» What needs to be done
Retype the part of the Hellraiser reboot article starting at "As is the norm" and ending at "cynical by-the-numbers re-imaginings.", keeping every word and punctuation mark unchanged.

» Extract provided

We recently learned that the long-awaited Hellraiser reboot, first intimated by Clive Barker back in 2006, may finally be clawing its way out of a developmental quagmire. This time, the franchise is under new ownership, with Spyglass Media producing and David Bruckner slated to direct.
As is the norm with announcements of upcoming remakes, opinion was firmly divided between excited fans and the reboot-sceptical.
“What do you expect from horror?” said snotty non-genre fans, with the tone of an English teacher asking why you’re reading Stephen King instead of a proper book –usually one about people in the 1820s who want to get married or people in the 1960s who want to get divorced.
“Why can’t we have something original?” said horror fans, beaten down by big studios and their parade of cynical by-the-numbers re-imaginings.
As for us, we’re firmly in the ‘tentatively excited’ camp. With a good team in place and a fun world to explore, we see no reason why this couldn’t be the shot in the arm the franchise needs.
A Difficult Few Years
At Dimension, the Hellraiser reboot languished in development hell for years, burning through directors at an astonishing rate. First announced by Clive Barker in 2006, the project has seen involvement from such figures as Pascal Laugier of Martyrs fame and Patrick Lussier and Todd Farmer after their 2009 My Bloody Valentine remake. All abandoned the project citing creative differences.

» Material provided
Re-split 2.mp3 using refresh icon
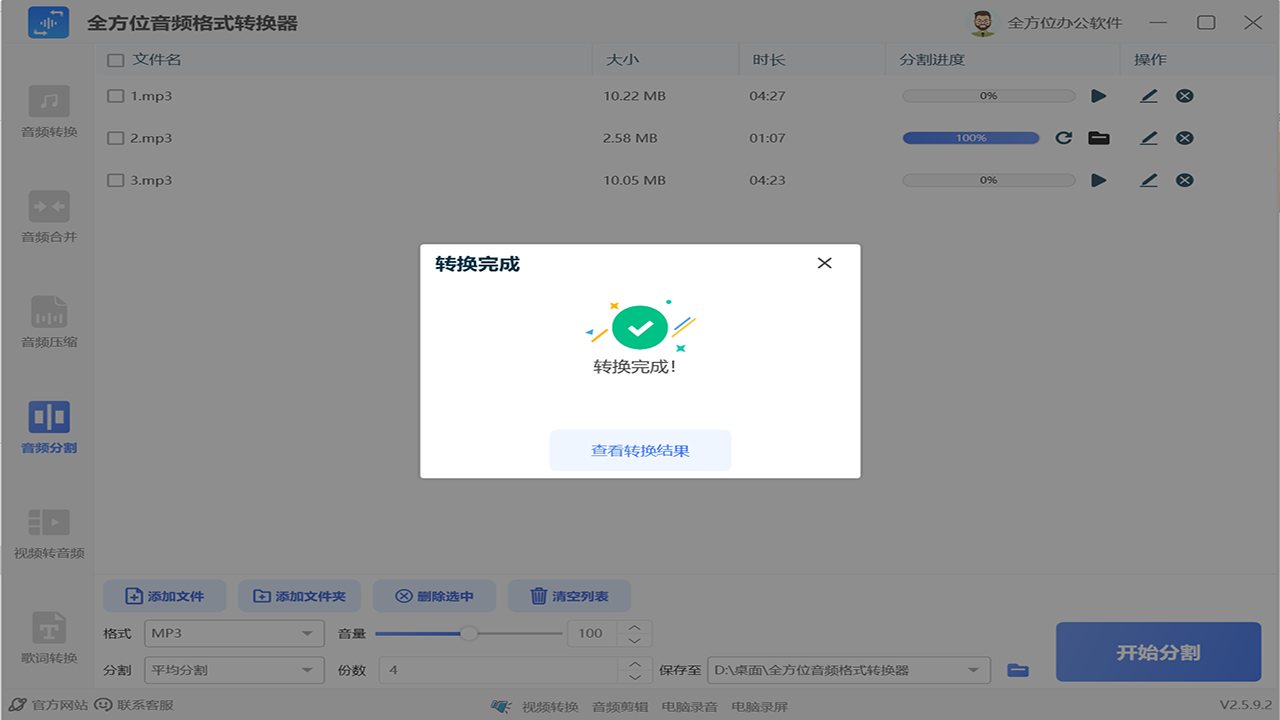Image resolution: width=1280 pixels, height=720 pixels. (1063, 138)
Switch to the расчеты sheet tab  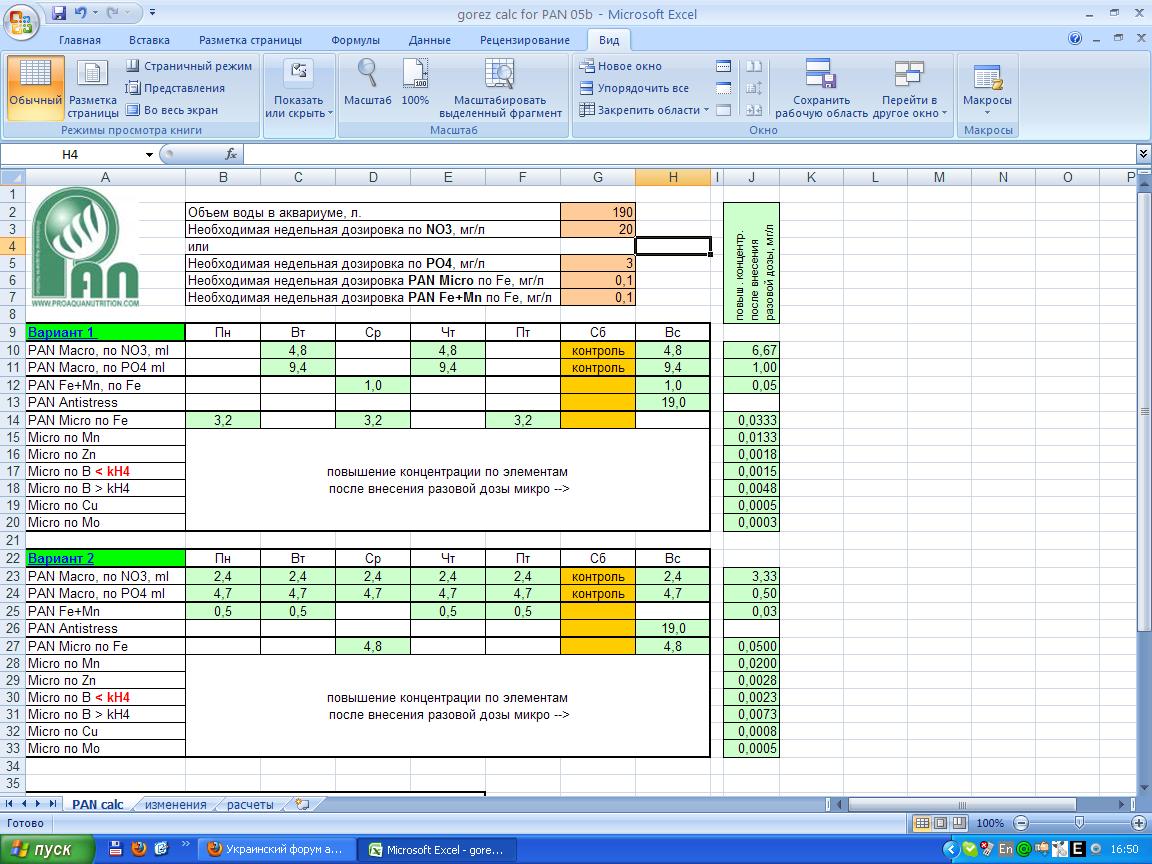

» Exercise answer
As is the norm with announcements of upcoming remakes, opinion was firmly divided between excited fans and the reboot-sceptical.
“What do you expect from horror?” said snotty non-genre fans, with the tone of an English teacher asking why you’re reading Stephen King instead of a proper book –usually one about people in the 1820s who want to get married or people in the 1960s who want to get divorced.
“Why can’t we have something original?” said horror fans, beaten down by big studios and their parade of cynical by-the-numbers re-imaginings.